Royal Realty Co. of New York defaulted on a three-year-old ground lease, paving the way for Tharp and his North Orange Opportunity Inc. investment group to acquire the building in an Orange Circuit Court foreclosure suit.

"We sued Royal Realty Corp. twice and the suits were appealed twice," Tharp tells GlobeSt.com from Hawaii where he is inspecting other owned assets. "We won (both times)."

The developer/investor says his group "did not sue for a particular amount of money, but for possession, claiming that the leases had been properly terminated by us," Tharp says.
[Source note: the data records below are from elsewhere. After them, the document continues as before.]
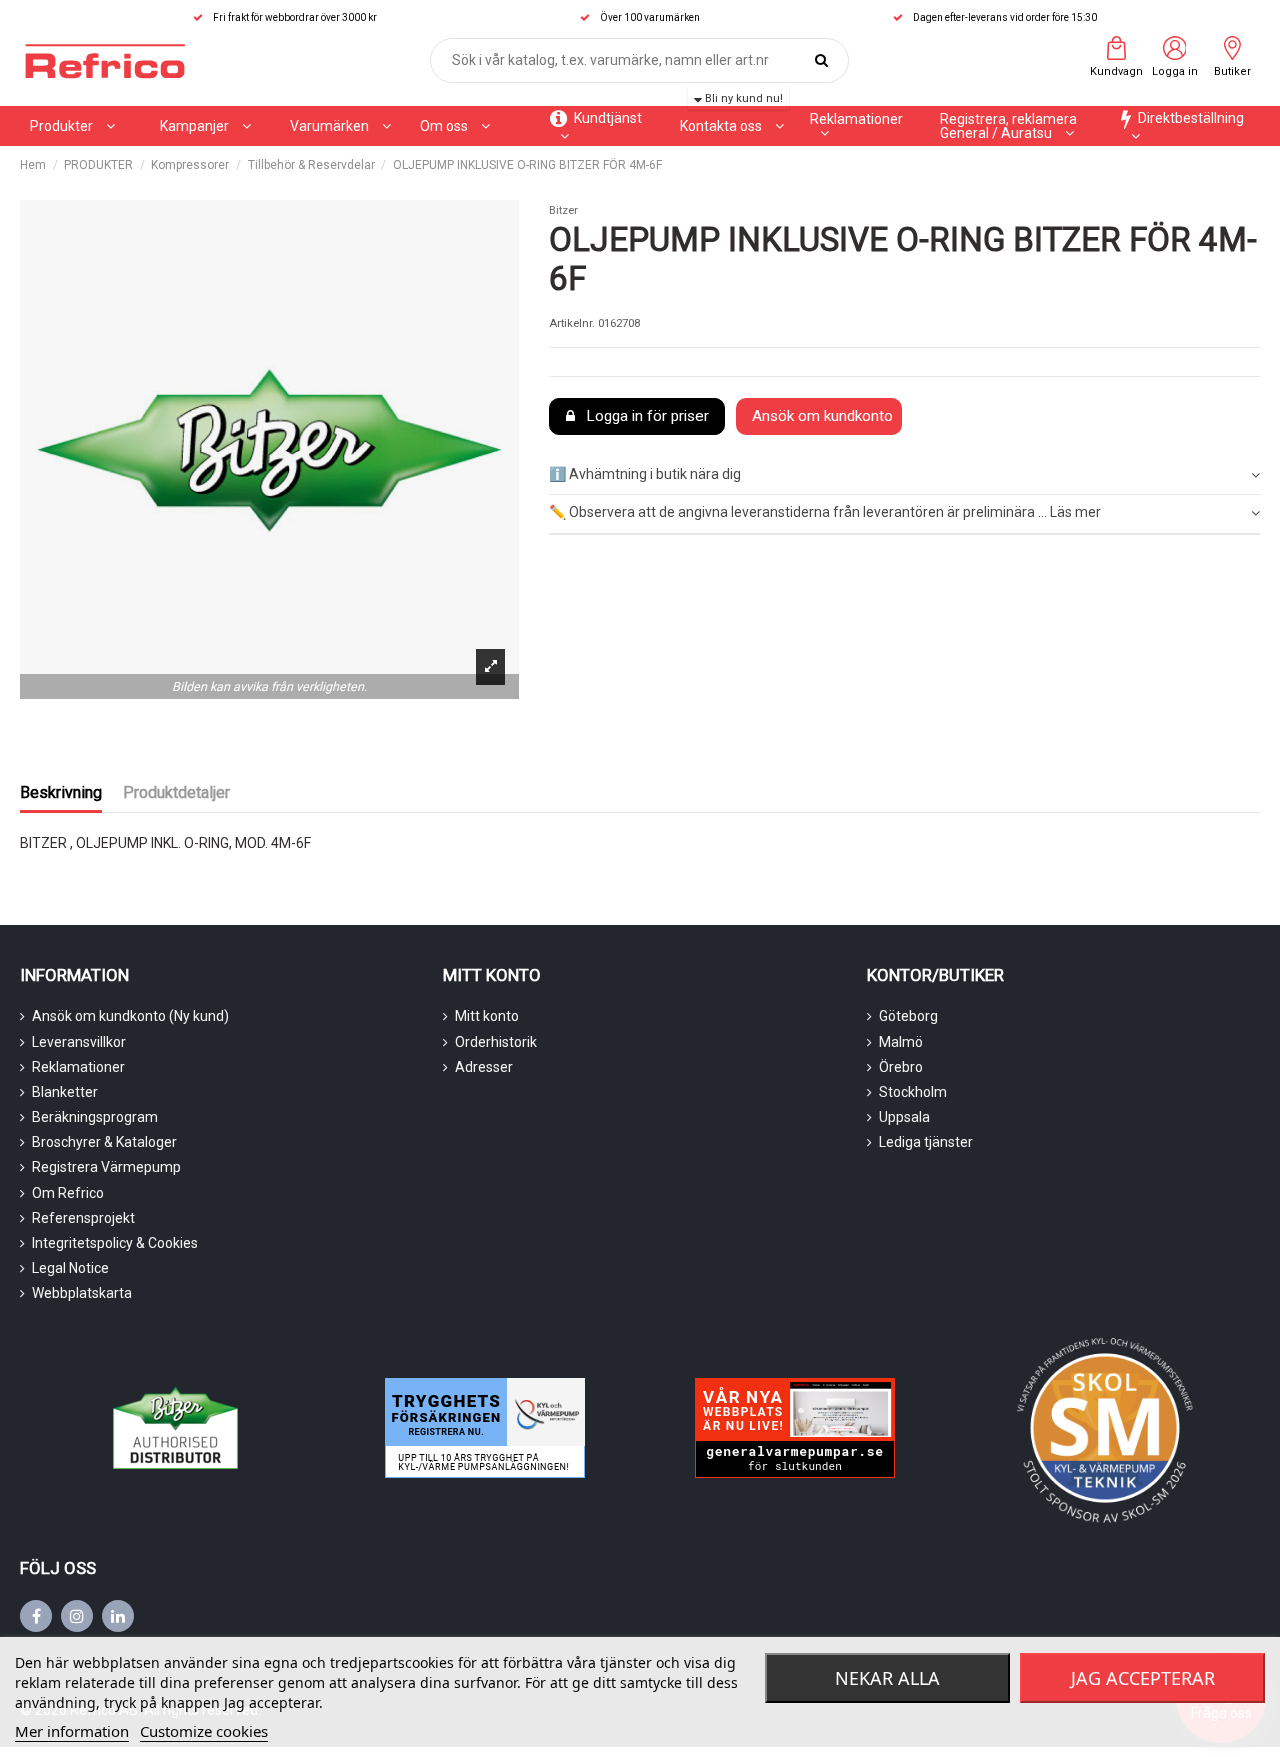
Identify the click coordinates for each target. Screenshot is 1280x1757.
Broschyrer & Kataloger (104, 1142)
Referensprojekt (83, 1218)
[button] (205, 126)
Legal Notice (70, 1268)
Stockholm (913, 1092)
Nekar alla (887, 1678)
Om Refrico (68, 1193)
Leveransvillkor (79, 1042)
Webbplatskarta (82, 1293)
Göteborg (908, 1016)
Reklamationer (78, 1067)
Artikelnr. (572, 323)
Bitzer (563, 210)
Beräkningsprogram (95, 1117)
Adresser (484, 1067)
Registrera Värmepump (106, 1167)
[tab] (904, 475)
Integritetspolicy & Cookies (115, 1243)
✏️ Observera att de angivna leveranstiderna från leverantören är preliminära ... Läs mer (825, 512)
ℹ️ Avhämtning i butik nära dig (645, 474)
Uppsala (904, 1117)
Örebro (901, 1067)
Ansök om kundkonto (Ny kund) (130, 1016)
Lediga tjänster (926, 1142)
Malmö (901, 1042)
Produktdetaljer (176, 792)
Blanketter (65, 1092)
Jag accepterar (1143, 1678)
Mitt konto (487, 1016)
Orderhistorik (496, 1042)
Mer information (72, 1731)
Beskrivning (61, 792)
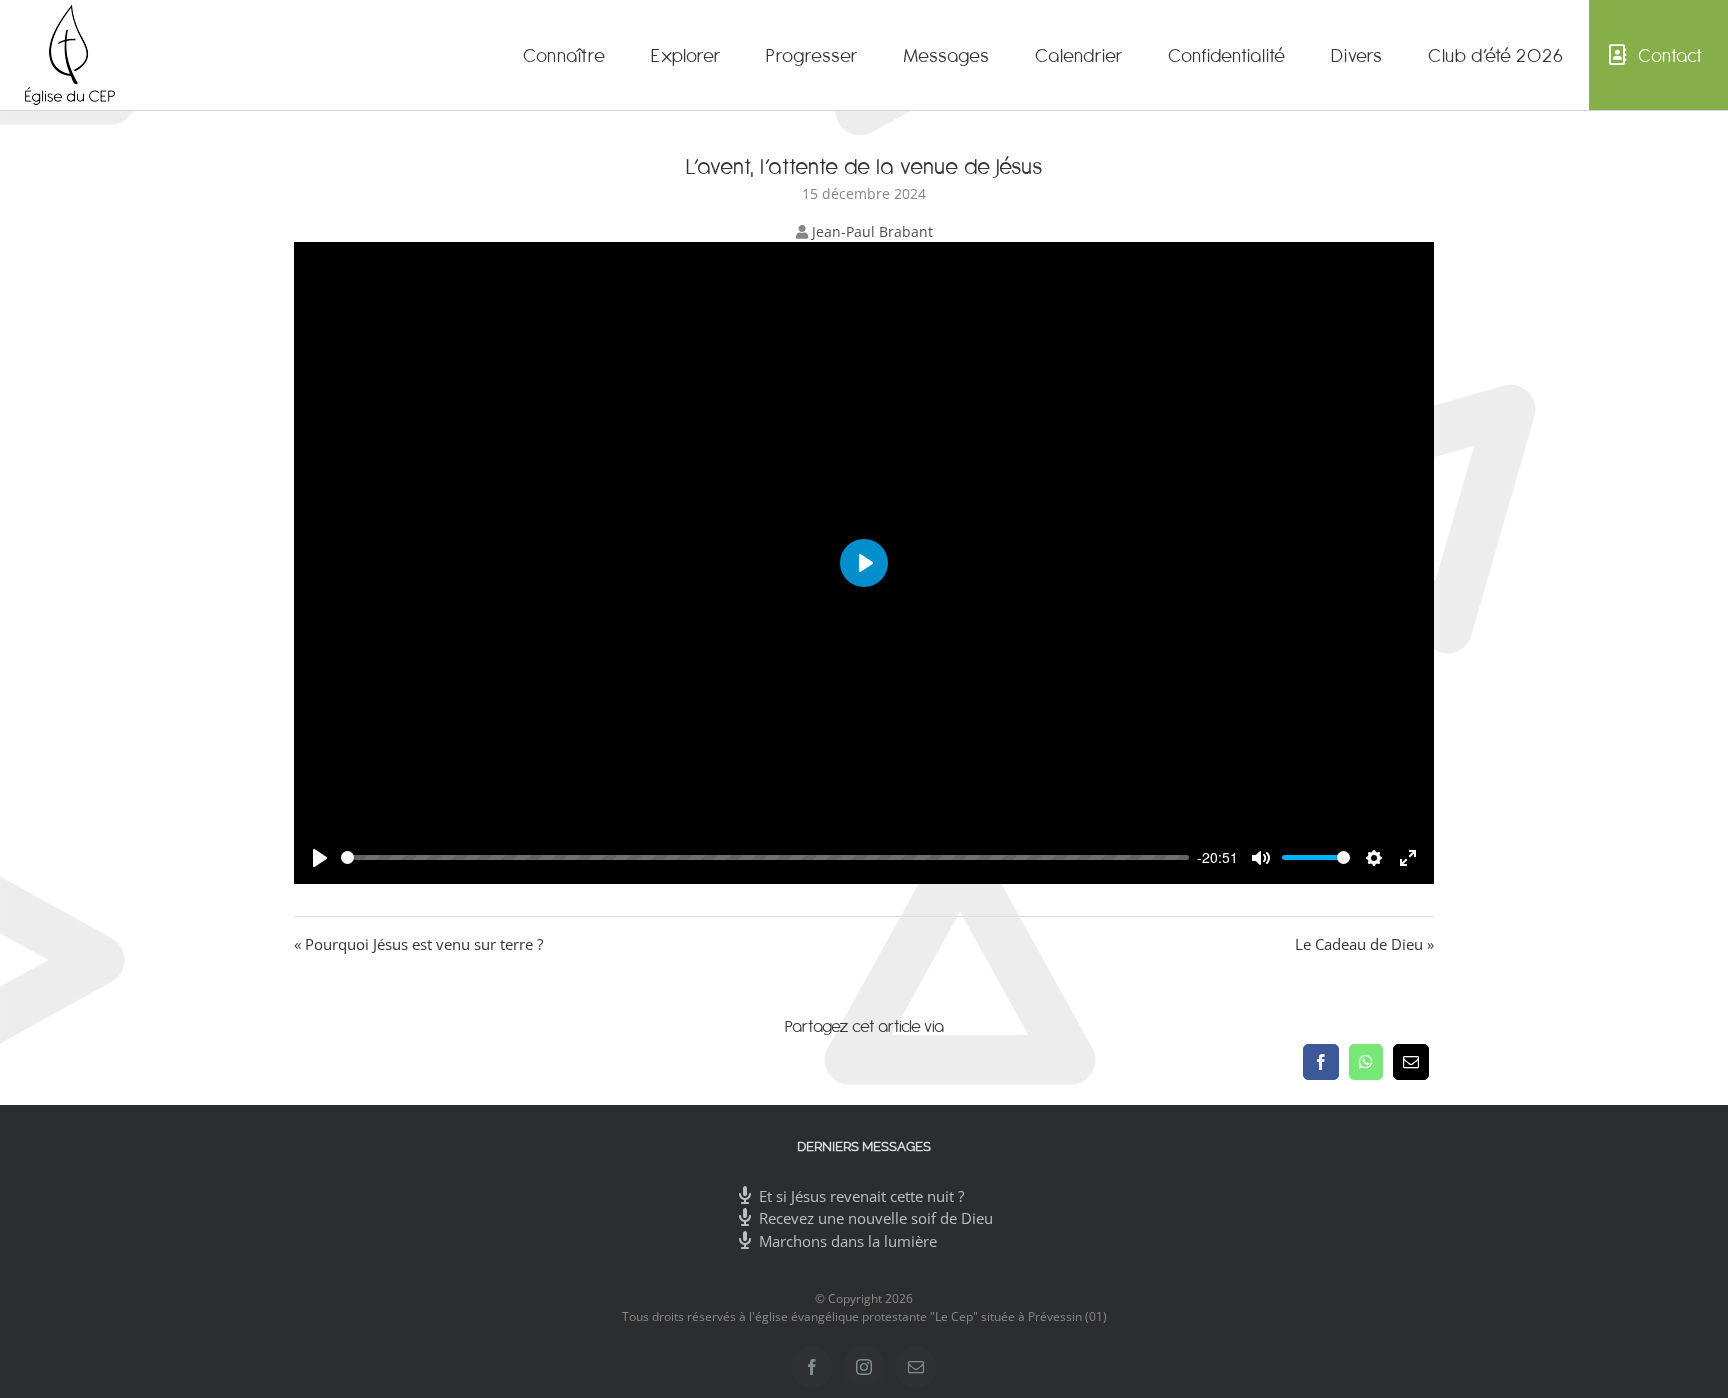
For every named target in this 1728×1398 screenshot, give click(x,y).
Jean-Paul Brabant (872, 231)
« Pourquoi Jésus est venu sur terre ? (418, 944)
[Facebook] (1321, 1062)
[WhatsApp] (1366, 1062)
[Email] (1411, 1062)
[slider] (765, 857)
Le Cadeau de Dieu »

State appellate courts upheld the verdicts both times.

He says the building as is, "may be worth $6 million to $7 million, now that the fee is merged with the lease." Tharp says there is no remaining value to the land lease.

"But we bought the land (one acre) for $1 million in November 1999, so you might infer the lease at one time was worth as much as $5 million."

The 45%-leased, class B structure has an estimated replacement cost of $16 million, area construction industry estimators tell GlobeSt.com on condition of anonymity.

Tharp tells GlobeSt.com he has architects "feverishly working to bring me proposals on time and money needed to bring the property up to code and up to class B-plus leasing competitiveness."

He doesn't have a renovation cost estimate yet but expects the work to take at least a year. "When finished, I am confident the building will command class B rents and be worth more than $10 million" ($78,125 per sf), Tharp says.

Average quoted class B rent downtown is $18 per sf to $20 per sf, according to recent studies by local brokerage houses.

"I believe that the last lease done by the previous operator may have been at $18, but tenants were doing their own fit-up (retrofitting) so it's hard to tell what real rates could have been," Tharp tells GlobeSt.com.

There hasn't been a major lease signed at 250 N. Orange Ave. since 1999.

The building at north Orange Avenue and Robinson Street was Downtown's tallest when it opened in 1965 at an estimated hard construction cost of $9.6 million or $75 per sf, construction industry estimators tell GlobeSt.com. Southern Community Bank is the building's anchor tenant and carries its logo at the top of the tower.